- Founder: Jacinto B. Treviño Juan Barragán Rodríguez
- Founded: February 1954
- Dissolved: 30 August 2000
- Split from: Institutional Revolutionary Party
- Ideology: Revolutionary nationalism Left-wing nationalism
- Political position: Big tent
- Colors: Yellow, green, black, white

= Authentic Party of the Mexican Revolution =

Defunct political party in Mexico

The Authentic Party of the Mexican Revolution (Partido Auténtico de la Revolución Mexicana, PARM) was a Mexican political party that existed from 1954 to 2000. For most of its existence, the PARM was generally considered a satellite party of the governing Institutional Revolutionary Party (PRI).

The PARM was founded by a group of veterans of the Mexican Revolution who had been marginalized in the PRI, led by Juan Barragán and Jacinto B. Treviño, both revolutionary generals who had held important governmental positions. The foundation of the PARM was supported by President Adolfo Ruiz Cortines, who saw a way to have an officially independent party that would support the efforts of the PRI and would give the appearance of democratic competition in elections and in Congress.

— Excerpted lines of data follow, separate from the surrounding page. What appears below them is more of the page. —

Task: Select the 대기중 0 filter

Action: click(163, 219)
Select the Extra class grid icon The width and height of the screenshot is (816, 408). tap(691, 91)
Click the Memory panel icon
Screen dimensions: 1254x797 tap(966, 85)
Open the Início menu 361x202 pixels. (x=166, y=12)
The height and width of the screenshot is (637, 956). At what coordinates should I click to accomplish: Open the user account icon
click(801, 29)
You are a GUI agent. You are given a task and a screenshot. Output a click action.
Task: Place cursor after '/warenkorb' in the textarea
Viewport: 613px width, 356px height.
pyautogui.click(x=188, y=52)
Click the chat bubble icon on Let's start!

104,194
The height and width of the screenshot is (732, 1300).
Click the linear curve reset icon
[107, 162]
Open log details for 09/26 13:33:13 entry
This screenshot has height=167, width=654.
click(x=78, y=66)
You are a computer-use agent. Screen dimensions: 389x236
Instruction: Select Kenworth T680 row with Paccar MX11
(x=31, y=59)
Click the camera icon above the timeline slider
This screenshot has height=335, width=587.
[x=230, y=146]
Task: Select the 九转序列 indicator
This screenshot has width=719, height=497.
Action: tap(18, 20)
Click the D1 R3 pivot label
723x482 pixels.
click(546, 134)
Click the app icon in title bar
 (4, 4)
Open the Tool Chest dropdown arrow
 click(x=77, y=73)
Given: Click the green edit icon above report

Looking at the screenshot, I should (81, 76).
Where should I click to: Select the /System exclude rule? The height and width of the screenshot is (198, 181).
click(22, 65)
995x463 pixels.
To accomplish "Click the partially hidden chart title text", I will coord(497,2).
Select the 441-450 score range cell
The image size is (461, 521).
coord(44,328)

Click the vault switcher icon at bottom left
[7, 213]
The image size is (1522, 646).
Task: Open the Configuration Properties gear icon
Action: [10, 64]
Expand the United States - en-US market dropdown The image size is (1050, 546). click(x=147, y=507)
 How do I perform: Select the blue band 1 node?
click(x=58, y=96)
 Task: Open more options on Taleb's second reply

From their founding to 1987, the PARM did not present a separate candidate to the presidency, instead backing the PRI candidates and supporting presidential proposals in Congress. It was only an independent competitor in one city, Nuevo Laredo, where it won the municipal presidency.

In 1987, the PARM broke from the PRI for the first time as it became the first party to nominate Cuauhtémoc Cárdenas Solórzano for president, leading to the beginning of the National Democratic Front. However, after the elections ended, it refused to be a member of the new party formed by Cárdenas Solórzano alongside the Mexican Socialist Party (PMS) and returned to its usual role as a satellite of the PRI.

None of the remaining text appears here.